*Description of the task*:
Reproduce the listing below with "Switch" replaced by "Change" and everything else unchanged.

----- Task inputs

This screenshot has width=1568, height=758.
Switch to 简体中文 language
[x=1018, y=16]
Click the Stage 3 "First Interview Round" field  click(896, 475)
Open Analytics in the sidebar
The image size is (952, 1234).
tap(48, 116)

----------

*Answer below*:
This screenshot has width=1568, height=758.
Change to 简体中文 language
[x=1018, y=16]
Click the Stage 3 "First Interview Round" field  click(896, 475)
Open Analytics in the sidebar
The image size is (952, 1234).
tap(48, 116)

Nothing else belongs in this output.